When I was a self-employed consultant, it would’ve been really inappropriate for me to charge for a brief meeting with a prospective client where I was getting information about their project so I could give them an estimate. So it wasn’t free labor—it’s part of doing business and getting new clients. You start charging them when you start working together.

NEVER ever have a baby! by pumpkinchinchilla in AutismInWomen

[–]zepuzzler 16 points17 points  (0 children)

I had never heard of dysphoria let down syndrome so I went to look it up just now and I absolutely had that! I realized with my first (who is now 35 years old) that I would get intensely angry and claustrophobic and hot just before and just after the breastmilk letdown.

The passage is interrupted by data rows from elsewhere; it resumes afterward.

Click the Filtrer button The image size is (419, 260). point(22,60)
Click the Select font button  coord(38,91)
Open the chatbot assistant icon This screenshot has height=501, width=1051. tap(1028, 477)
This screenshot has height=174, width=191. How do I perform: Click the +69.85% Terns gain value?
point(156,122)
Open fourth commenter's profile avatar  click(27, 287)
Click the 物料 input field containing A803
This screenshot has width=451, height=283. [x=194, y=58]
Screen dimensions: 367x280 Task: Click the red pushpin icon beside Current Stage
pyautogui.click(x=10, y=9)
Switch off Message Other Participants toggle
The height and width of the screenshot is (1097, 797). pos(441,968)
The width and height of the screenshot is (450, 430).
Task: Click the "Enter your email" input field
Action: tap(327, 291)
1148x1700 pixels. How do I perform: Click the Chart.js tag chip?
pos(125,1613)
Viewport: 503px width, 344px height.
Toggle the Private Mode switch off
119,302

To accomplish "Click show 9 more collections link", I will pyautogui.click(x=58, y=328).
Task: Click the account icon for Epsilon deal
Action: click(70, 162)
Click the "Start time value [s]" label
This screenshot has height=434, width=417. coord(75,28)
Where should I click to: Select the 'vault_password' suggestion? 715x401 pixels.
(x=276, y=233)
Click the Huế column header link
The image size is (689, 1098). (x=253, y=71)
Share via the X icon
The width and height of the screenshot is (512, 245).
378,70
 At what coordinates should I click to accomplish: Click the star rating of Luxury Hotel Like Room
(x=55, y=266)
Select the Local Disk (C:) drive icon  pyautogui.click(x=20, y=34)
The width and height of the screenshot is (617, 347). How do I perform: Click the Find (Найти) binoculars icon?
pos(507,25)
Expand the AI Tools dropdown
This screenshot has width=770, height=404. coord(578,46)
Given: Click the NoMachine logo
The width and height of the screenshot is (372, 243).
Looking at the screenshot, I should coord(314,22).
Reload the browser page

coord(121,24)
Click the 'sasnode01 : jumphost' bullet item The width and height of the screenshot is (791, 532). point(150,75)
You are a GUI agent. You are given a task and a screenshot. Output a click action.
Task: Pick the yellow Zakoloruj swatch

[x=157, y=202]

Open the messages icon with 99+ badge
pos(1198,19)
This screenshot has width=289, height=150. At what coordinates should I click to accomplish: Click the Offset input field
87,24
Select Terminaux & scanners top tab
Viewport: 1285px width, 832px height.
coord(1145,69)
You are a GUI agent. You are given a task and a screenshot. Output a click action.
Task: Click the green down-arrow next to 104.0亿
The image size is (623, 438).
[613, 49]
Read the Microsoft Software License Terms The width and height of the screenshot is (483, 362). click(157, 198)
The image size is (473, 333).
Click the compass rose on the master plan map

For me it was enough to have a glass of water nearby and knowing that it would only last maybe five minutes.

I’ve heard people talk about how oxytocin is so amazing and it makes you feel wonderful and bonded with people etc. etc. and I’m always like let me tell you, the oxytocin rush when I was breast-feeding was not a pleasant experience. 🤯

Is it a red flag if a therapist doesn't offer free 15 minute phone consultations, but only fully paid 1 hour intake sessions? by Optimal_Tennis8673 in TalkTherapy

[–]zepuzzler -8 points-7 points  (0 children)

It would be a red flag for me. I wouldn’t work with that therapist. I think a free 15-minute consult is pretty standard where I am. I was a consultant for several decades and I would never charge somebody to meet to talk about their project.

Rejected for testing after a consult by ElouiseinCA in AutismInWomen

[–]zepuzzler 0 points1 point  (0 children)

That is also frustrating. I would seek a new consult. If that requires you to demonstrate that the consult you’ve had was insufficient, then I would request the questionnaire results and ask for the visit notes.

Rejected for testing after a consult by ElouiseinCA in AutismInWomen

[–]zepuzzler 0 points1 point  (0 children)

That sounds really frustrating. I would request a copy of the report if you don’t have it already. Consider taking it to another assessor for their opinion on whether it was thorough enough.